--- Kurze Übung A ---
Wer ist laut dem Textauszug Chef der Bundeswettbewerbsbehörde?

§

„Unruhe, wenn man alte Zöpfe abschneidet“

Was tut die Bundeswettbewerbsbehörde? „Aufpassen“ sagt Chef Theodor Thanner.
Schwarzach. Geheimdienstmethoden und illegale Durchsuchungen werden den „Agenten“ der Bundeswettbewerbsbehörde (BWB) vorgeworfen, wenn sie in Firmenzentralen auftauchen. Die „CSI Wettbewerb“ hat in den vergangenen Monaten auch in Vorarlberg ermittelt. Ergebnis: Namhafte Zulieferer des Lebensmittelhandels zahlten Bußgeld oder einigten sich mit den Wettbewerbshütern ob unerlaubter „vertikaler Preisabsprachen“, d. h. bei den Gesprächen zwischen Handel und Produzenten wurden die Verkaufspreise an die Endkonsumenten festgelegt.

§

--- Kurze Übung B ---
Gib aus den Datenzeilen unverändert den Teil zurück, der mit der ersten Datenzeile beginnt und mit der Zeile endet, die „[x=180, y=747]“ enthält. Beide Grenzzeilen gehören dazu.

§

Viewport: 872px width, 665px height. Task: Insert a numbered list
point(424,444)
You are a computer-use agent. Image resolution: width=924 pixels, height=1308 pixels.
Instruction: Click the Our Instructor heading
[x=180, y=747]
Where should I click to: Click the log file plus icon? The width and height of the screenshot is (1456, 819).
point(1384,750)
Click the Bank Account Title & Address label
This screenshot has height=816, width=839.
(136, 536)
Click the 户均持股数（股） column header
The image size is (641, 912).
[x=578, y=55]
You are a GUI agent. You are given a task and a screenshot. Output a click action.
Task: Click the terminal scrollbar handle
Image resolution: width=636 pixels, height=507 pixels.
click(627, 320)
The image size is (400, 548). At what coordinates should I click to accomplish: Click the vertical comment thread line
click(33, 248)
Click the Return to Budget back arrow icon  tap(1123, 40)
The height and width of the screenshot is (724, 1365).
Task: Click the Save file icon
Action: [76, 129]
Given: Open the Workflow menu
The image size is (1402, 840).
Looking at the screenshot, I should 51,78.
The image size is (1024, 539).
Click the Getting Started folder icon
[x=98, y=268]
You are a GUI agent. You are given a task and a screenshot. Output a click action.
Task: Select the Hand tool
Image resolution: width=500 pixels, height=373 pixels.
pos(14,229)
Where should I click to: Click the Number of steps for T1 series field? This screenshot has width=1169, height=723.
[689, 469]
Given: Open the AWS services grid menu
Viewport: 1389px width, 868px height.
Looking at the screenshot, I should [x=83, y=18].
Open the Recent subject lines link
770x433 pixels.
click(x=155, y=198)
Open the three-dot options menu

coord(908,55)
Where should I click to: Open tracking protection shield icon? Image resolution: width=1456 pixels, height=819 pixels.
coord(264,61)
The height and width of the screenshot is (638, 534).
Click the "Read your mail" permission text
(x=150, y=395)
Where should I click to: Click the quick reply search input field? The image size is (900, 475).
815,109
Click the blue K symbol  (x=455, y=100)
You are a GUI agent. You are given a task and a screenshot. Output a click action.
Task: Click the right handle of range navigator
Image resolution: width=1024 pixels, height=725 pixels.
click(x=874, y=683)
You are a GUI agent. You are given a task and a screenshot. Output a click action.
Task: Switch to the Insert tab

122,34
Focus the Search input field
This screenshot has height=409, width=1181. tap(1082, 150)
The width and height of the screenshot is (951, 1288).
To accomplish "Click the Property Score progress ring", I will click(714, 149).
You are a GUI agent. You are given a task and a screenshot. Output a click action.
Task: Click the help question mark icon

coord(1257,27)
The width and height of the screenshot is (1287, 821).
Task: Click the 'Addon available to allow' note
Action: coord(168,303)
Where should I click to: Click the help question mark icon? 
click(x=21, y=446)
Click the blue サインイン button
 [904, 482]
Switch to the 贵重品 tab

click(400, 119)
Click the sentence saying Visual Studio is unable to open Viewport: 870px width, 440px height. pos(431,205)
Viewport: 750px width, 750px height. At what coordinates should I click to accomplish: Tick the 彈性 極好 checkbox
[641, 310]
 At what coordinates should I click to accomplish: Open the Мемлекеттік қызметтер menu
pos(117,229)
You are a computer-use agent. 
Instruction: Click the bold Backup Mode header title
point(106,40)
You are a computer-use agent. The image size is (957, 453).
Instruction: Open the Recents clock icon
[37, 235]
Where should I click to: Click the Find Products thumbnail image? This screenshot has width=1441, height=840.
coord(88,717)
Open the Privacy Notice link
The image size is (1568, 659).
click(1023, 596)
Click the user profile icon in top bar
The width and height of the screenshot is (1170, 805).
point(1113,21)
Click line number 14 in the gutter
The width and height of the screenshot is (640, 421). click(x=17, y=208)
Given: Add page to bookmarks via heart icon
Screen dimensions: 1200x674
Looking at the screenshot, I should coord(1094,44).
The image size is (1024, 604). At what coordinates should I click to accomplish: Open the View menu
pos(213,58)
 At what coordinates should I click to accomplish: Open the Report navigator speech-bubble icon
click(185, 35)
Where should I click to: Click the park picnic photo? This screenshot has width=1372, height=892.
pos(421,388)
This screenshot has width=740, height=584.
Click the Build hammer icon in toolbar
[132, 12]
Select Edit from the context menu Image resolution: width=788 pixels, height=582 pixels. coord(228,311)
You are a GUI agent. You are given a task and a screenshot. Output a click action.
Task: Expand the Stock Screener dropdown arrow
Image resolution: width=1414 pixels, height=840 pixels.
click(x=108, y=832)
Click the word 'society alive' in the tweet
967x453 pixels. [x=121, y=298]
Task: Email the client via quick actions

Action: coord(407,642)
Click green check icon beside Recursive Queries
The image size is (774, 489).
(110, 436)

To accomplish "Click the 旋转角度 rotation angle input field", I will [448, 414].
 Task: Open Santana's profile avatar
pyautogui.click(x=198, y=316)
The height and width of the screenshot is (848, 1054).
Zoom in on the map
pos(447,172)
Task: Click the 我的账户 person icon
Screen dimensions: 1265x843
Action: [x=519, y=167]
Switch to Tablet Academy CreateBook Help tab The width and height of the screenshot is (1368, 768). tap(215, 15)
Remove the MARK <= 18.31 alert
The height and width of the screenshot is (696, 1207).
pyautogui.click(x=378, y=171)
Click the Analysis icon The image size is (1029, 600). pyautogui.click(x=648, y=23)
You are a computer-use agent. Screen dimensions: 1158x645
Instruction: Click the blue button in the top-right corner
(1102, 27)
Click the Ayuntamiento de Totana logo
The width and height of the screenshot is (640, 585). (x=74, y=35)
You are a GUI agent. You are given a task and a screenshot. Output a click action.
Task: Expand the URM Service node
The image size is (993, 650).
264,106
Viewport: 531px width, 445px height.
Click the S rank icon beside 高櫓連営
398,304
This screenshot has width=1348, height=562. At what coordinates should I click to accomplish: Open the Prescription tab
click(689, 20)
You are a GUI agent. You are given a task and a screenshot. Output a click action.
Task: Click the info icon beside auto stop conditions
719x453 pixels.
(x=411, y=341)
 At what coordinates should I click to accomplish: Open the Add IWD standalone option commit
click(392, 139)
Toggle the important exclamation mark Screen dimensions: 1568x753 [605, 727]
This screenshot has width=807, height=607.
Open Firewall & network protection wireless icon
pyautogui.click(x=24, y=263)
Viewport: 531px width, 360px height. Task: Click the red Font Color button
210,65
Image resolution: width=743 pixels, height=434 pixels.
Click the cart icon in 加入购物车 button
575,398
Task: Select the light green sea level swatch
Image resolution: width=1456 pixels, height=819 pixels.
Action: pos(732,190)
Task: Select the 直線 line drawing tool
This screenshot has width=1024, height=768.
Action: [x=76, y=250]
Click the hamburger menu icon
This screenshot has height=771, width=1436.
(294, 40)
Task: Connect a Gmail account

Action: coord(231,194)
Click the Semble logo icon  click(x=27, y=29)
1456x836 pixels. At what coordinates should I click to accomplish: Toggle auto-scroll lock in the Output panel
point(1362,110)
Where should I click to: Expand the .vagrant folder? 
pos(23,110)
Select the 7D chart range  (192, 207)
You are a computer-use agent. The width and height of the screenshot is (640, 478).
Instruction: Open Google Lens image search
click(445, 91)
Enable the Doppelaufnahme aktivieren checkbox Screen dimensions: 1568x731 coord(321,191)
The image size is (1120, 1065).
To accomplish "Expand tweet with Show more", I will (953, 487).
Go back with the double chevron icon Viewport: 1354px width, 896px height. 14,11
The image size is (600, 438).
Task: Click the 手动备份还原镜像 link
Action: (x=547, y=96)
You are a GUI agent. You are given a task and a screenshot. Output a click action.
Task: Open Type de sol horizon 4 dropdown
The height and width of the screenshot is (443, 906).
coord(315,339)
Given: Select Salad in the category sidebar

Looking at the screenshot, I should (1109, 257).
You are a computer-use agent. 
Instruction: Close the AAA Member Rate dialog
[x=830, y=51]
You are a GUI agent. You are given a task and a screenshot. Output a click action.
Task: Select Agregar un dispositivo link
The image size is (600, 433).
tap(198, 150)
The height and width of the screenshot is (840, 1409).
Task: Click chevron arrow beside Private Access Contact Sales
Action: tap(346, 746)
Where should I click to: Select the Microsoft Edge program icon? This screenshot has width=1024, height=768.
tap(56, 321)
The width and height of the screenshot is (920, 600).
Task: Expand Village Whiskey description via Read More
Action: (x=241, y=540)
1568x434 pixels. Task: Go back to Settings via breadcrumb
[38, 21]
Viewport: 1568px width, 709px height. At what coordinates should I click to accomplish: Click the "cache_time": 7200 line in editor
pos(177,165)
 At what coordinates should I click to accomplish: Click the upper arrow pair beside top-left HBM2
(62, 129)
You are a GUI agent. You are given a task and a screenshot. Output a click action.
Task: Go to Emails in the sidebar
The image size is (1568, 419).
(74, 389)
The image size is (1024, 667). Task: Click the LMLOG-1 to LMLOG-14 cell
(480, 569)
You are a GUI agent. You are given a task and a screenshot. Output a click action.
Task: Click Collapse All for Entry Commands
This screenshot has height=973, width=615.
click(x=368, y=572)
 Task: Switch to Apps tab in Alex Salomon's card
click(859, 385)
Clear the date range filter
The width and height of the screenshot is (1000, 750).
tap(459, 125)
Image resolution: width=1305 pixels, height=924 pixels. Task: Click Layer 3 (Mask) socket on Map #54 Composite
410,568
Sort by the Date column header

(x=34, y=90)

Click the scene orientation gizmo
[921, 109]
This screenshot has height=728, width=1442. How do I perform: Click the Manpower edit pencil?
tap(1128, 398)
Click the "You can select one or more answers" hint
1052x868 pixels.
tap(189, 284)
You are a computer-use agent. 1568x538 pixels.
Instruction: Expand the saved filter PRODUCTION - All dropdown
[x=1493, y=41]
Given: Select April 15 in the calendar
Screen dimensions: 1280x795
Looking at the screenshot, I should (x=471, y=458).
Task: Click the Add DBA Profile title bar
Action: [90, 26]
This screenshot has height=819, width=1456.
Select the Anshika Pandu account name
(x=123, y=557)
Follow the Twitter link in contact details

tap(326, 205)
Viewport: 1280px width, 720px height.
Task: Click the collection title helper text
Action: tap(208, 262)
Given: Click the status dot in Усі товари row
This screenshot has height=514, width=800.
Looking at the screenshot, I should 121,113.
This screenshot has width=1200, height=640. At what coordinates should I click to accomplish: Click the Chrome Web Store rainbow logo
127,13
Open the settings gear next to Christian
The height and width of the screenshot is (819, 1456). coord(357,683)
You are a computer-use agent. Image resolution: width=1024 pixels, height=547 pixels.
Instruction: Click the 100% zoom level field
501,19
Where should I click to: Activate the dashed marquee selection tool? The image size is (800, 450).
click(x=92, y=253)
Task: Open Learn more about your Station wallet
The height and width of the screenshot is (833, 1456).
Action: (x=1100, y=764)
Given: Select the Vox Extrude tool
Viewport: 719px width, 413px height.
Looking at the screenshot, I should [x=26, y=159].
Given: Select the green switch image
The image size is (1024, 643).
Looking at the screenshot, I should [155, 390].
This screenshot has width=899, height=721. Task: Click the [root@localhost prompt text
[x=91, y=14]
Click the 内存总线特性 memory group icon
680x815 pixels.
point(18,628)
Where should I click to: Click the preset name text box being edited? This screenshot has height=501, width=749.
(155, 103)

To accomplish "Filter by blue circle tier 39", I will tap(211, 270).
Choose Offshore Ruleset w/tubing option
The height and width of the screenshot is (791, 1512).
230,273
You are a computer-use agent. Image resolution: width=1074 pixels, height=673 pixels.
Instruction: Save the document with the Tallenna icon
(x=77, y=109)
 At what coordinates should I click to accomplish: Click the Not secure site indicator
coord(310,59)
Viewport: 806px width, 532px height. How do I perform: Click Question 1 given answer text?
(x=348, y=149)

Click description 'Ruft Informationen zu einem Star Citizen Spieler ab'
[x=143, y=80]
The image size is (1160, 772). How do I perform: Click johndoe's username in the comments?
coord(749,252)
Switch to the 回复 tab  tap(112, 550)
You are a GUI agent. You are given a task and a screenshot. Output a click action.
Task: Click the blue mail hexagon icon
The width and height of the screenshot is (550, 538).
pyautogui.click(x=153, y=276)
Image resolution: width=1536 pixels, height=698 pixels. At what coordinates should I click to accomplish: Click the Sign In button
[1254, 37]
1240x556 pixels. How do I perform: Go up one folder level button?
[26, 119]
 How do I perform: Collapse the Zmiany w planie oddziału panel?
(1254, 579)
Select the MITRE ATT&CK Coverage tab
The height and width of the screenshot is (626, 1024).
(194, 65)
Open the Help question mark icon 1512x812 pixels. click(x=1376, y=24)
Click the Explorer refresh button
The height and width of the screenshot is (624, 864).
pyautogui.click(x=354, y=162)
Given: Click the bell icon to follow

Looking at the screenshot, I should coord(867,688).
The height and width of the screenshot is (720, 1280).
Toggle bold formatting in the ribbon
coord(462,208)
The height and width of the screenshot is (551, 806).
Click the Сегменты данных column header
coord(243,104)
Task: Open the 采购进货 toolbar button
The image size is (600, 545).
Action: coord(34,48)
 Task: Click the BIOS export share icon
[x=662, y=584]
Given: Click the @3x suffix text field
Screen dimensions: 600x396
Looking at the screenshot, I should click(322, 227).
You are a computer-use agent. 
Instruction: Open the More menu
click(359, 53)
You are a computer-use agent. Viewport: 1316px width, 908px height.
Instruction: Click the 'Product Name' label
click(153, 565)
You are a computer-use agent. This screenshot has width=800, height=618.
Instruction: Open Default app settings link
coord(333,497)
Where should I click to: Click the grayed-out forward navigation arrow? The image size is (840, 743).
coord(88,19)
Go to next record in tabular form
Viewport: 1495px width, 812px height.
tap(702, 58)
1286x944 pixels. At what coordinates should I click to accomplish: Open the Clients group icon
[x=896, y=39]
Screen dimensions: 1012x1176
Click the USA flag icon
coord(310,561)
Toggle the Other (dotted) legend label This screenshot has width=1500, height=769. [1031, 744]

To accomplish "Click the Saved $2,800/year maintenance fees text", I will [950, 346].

§

--- Ausgearbeitete Lösung A ---
Theodor Thanner

--- Ausgearbeitete Lösung B ---
Viewport: 872px width, 665px height. Task: Insert a numbered list
point(424,444)
You are a computer-use agent. Image resolution: width=924 pixels, height=1308 pixels.
Instruction: Click the Our Instructor heading
[x=180, y=747]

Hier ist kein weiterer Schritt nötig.